Unser Hotel gleicht einer Festung. Ein halber Kilometer vor dem Eingang gibt es den ersten Kontrollposten. Danach folgt ein 300m langer Slalomparkur, wo jedes ankommende Fahrzeug zwischen massiven Betonblöcken sich durchschlängeln muss. Schlussendlich kommt man zum zweiten Posten, wo ein Wachmann mit einem Spiegel die Unterseite der Fahrzeuge nach Sprengstoff kontrolliert. Vor dem Hotel muss dann noch jeder Ankommende durch einen Metalldetektor gehen. Dann hat man’s geschafft und kann im Hotelkomplex den Luxus geniessen – Fitness, Buffet, Wellness incl..

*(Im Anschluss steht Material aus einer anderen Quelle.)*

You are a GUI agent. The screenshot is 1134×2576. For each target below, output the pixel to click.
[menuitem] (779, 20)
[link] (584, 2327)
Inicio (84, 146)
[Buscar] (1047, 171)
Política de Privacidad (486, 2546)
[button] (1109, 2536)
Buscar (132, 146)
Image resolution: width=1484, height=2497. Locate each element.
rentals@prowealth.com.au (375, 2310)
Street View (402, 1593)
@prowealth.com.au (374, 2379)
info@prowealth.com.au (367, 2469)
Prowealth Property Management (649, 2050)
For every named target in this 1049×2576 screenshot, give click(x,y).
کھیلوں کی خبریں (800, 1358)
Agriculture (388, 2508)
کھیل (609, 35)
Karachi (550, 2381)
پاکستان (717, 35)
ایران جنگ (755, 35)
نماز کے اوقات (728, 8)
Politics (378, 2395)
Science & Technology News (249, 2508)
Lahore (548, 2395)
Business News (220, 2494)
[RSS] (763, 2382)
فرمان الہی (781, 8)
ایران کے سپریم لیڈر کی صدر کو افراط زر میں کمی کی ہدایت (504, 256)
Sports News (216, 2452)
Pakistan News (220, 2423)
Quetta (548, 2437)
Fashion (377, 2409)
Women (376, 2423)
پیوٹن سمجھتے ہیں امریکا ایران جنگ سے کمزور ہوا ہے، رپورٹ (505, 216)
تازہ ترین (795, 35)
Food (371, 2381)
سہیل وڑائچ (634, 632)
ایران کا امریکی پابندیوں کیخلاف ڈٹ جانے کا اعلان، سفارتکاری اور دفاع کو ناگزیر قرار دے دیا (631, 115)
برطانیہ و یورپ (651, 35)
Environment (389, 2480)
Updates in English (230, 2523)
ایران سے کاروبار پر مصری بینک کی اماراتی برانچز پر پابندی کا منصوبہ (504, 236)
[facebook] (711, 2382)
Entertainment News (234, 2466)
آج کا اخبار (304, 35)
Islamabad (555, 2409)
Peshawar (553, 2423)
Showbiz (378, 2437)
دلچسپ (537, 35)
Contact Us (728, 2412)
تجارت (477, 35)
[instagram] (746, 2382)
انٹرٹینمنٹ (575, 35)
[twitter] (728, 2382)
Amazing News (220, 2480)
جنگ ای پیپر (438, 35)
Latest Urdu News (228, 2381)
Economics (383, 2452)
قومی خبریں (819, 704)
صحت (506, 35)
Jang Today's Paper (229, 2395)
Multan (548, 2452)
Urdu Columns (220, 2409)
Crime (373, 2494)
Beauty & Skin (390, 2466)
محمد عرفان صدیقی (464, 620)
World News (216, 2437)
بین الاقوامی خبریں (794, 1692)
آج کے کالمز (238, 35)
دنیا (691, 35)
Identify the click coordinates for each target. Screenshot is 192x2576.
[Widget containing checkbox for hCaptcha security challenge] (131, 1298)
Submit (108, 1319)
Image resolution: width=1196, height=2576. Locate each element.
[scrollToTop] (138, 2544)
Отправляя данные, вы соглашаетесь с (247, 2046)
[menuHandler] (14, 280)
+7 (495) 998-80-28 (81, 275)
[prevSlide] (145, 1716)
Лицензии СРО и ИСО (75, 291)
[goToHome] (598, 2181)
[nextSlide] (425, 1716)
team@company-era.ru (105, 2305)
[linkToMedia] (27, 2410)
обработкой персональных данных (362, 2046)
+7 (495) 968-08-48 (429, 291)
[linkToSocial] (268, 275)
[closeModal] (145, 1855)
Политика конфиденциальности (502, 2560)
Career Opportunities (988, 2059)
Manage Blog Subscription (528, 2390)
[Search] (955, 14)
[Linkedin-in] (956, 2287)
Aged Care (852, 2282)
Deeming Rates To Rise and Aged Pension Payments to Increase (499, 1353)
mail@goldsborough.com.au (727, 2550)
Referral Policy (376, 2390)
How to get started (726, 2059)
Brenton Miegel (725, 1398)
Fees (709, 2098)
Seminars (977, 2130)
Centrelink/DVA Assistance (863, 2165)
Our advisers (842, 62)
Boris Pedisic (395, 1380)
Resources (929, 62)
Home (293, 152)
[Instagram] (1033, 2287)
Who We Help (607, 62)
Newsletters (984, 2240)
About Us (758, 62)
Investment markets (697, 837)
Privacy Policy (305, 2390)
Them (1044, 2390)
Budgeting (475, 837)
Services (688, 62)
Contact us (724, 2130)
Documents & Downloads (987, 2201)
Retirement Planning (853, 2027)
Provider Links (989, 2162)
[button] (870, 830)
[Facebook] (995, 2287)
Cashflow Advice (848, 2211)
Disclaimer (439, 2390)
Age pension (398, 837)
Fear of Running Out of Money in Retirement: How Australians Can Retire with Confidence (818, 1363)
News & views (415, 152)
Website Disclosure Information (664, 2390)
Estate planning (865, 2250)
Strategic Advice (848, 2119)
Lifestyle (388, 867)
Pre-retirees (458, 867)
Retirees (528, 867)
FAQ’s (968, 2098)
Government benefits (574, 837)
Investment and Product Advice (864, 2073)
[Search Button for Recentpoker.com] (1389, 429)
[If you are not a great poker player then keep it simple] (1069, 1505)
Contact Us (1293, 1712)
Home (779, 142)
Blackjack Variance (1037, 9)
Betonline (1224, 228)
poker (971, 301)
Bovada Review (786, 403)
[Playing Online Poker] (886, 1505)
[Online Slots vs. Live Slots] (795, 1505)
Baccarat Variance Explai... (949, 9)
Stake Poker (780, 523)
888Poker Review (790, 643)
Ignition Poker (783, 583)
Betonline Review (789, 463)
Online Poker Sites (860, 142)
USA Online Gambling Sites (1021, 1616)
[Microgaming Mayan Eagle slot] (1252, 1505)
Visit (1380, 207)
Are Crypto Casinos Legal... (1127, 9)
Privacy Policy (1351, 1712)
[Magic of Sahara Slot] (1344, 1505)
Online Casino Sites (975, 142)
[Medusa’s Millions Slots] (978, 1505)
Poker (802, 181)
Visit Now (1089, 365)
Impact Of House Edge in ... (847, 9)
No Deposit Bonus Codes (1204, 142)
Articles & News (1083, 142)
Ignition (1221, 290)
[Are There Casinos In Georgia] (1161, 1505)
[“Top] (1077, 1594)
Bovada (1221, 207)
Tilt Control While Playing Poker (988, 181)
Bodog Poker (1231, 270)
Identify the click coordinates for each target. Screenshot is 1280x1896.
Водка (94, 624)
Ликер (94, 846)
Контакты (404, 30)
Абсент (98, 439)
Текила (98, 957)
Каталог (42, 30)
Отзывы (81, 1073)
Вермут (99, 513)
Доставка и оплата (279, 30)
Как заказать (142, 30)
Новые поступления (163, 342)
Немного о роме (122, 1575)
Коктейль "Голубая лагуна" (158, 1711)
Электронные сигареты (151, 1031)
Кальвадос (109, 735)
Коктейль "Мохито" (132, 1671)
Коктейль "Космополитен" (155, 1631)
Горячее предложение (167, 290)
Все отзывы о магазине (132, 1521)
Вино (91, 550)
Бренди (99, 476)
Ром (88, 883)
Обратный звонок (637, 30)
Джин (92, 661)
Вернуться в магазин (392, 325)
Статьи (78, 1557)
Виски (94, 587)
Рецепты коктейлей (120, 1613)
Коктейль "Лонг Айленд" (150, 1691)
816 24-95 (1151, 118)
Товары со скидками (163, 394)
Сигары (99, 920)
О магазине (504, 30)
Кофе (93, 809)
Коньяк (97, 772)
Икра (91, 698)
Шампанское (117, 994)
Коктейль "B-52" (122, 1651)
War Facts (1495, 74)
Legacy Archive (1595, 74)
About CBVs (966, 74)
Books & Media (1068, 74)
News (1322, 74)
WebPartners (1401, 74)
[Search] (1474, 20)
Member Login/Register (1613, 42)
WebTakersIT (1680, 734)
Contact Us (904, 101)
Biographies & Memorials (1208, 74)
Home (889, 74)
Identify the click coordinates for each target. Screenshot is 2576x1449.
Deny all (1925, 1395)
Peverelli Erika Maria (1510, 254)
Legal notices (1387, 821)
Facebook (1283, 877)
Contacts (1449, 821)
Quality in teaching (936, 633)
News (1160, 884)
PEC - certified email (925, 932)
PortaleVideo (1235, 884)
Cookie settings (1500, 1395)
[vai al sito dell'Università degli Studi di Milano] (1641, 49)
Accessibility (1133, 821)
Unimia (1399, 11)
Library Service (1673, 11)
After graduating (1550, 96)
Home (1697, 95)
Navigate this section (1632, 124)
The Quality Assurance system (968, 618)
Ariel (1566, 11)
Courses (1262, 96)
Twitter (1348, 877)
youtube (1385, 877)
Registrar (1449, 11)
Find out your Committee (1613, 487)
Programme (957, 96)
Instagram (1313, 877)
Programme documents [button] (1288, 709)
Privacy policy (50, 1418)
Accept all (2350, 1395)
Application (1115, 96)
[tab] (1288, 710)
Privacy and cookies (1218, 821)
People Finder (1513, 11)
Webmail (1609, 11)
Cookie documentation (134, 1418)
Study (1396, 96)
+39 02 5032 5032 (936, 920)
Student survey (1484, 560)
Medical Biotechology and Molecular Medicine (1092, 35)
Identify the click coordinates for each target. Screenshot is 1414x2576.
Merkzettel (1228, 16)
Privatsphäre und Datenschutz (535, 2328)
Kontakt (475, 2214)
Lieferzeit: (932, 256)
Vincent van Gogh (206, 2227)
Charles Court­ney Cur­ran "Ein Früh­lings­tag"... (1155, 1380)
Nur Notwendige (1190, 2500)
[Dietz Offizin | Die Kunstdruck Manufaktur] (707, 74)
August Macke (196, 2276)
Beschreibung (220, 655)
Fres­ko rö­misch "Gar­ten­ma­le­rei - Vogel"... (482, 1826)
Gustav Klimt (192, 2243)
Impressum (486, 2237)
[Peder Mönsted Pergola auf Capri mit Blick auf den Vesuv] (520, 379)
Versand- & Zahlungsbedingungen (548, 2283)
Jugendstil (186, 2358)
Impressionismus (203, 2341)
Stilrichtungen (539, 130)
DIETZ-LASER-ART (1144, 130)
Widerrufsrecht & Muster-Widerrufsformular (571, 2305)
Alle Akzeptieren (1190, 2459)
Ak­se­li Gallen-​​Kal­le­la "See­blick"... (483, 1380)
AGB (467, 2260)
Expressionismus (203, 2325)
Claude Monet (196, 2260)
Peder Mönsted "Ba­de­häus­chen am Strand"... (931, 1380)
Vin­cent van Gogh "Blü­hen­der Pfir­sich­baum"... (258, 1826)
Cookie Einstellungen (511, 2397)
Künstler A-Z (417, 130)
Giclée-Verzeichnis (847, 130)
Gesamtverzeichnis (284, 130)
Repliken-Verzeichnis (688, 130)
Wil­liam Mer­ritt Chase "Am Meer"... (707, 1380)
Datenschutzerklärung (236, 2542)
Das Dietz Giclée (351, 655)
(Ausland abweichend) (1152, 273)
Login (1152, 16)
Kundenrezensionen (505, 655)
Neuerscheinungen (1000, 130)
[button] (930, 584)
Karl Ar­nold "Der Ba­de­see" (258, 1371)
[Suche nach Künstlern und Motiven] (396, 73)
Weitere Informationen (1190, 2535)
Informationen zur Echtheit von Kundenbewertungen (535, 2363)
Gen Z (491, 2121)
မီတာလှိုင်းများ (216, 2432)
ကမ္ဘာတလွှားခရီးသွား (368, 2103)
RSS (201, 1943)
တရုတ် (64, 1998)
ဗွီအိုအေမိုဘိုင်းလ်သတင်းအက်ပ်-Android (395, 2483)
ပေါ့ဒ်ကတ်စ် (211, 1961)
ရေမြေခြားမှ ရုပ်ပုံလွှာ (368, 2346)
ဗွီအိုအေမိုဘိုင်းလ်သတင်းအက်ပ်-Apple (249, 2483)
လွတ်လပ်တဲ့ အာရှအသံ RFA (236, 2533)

Das echte Pakistan liegt jedoch vor dem ersten Kontrollposten. Am späteren Nachmittag machen Markus und Ich uns auf den Weg die Umgebung zu erkundigen. Vor einer kleinen Moschee mit echten Minaretts (hübsche kleine Türmchen, die in der Schweiz nun definitiv verboten sind) kommt uns ein junger Student entgegen. Ohne zu zögern grüsst er uns und zeigt uns die Gegend und erklärt uns, dass wir uns auf dem Gelände einer moslemischen Schule befinden. Mit seinem gebrochenen Englisch lädt er uns zu einer Tasse Tee ein. Sein Zuhause besteht aus einem kargen Betonraum, den er mit der Familie seines Bruders teilt. Der Boden ist mit Teppichen ausgelegt, an der Wand hängen Blumen, Möbel gibt es keine. Er serviert uns Mandeln und (sehr) süssen Tee und erzählt uns enthusiastisch über sein Studium.
Während er uns das alles erzählt wird mir klar, dass der junge Mann uns hier so ziemlich seinen ganzen Besitz präsentiert. Stolz knackt er eine Mandel nach der anderen, und fordert uns auf seine Gabe anzunehmen, während er selbst sich in Zurückhaltung übt. Mir ist das fast etwas peinlich – aber er insistiert mit einer unaufhörlichen Herzlichkeit. Das ist wohl die legendäre pakistanische Gastfreundschaft!
Nun, nachdem uns der junge Student seinen Brüdern vorgestellt hat laden wir Ihn zu einem Glass Orangensaft im nächsten Lokal ein. Das mindeste das wir als Entgeltung tun können. Soviel mal zu meinen ersten Eindrücken – melde mich wieder.
Alles Gute aus Islamabad.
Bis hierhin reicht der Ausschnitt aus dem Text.